-- Задание --
Ответьте по тексту для разбора на вопросы.
(а) Сколько свечей зажигали разом на балах при Елизавете?
(б) Какие земли приобрела для России Екатерина Великая?
(в) С какого приказа началось царствование Павла?

-- Текст для разбора --

————————

Об ограблении народа говорить не станем. На балах при Елизавете зажигали разом тысячу двести свечей, а балы два раза в неделю. На всякий бал приглашалось четыреста дам в бриллиантах, ибо в хрусталях и дешевых камешках появляться пред очи императрицы воспрещалось государственным указом.
Символ правления Елизаветы: 13 тысяч платьев, сгоревших вместе с Зимним дворцом, и 16 тысяч пошитых заново.
Екатерина Великая приобрела для России Крым, Польшу и, угождая дворянству, превратила крестьянина в вещь. Надругалась над Христом, ибо православные продавали православных, выменивали на собачьи своры, засекали до смерти каприза ради. Что же до нравственности, то в народе рассказывали и до сих пор рассказывают: царица-матушка, не довольная фаворитами и гвардией, – померла под жеребцом.
В наши дни, как и положено в годы государственных переломов, развелось множество извратителей истории. Снова восхваляют Екатерину Великую, годы правления которой даже Пушкин признал позором русской государственности.
Находят положительное в правлении Петра III, пустившегося во все тяжкие насаждать в России неметчину. Кому Петр III по-настоящему дорог, так старообрядцам: единственный из государей, кто уравнял в правах прихожан официальных церквей с исповедниками староотеческого обряда.
Все громче и настойчивей – особенно в драматургии – возносятся хвалы императору Павлу.
Так давайте вспомним, с чего началось его царствование: с приказа надраивать до сияния пуговицы на мундирах. С запрещения русской упряжи и предписания полиции через 15 дней резать постромки. Перечислим только некоторые из реформ Павла Петровича. Указ срывать и резать круглые шляпы. Запретить ставить на окна цветы, если на окнах нет решеток. Запретить выпускать на улицу собак. Запретить ездить быстро. Запретить кареты. Запретить отложные воротники, фраки, жилеты, сапоги с белыми отворотами. Запретить дамам носить синие юбки с белыми блузками. Запретить бакенбарды.

————————

-- Извлечённые записи --
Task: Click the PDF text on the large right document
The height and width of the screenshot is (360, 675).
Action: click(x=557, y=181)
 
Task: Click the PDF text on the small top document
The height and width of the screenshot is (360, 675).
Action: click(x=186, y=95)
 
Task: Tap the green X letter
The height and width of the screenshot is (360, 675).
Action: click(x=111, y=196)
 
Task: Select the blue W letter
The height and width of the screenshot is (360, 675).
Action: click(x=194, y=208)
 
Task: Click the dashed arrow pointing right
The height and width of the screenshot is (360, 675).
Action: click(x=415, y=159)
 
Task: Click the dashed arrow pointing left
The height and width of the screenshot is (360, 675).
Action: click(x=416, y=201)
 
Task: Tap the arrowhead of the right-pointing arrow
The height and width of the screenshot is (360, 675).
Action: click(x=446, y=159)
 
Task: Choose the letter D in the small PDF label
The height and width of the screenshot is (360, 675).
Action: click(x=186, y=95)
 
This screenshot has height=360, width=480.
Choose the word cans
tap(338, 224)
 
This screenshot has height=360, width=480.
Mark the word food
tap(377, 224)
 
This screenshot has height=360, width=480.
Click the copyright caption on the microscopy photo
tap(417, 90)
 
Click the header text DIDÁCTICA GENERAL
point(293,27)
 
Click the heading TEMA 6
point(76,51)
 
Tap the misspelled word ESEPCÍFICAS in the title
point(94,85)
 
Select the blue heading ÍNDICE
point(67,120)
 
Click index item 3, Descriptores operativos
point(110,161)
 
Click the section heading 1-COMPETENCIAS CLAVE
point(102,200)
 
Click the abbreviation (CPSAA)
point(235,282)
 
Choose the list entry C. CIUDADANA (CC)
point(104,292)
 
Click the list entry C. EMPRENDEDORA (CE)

————————

-- Ответ --
(а) Тысячу двести свечей.
(б) Крым и Польшу.
(в) С приказа надраивать до сияния пуговицы на мундирах.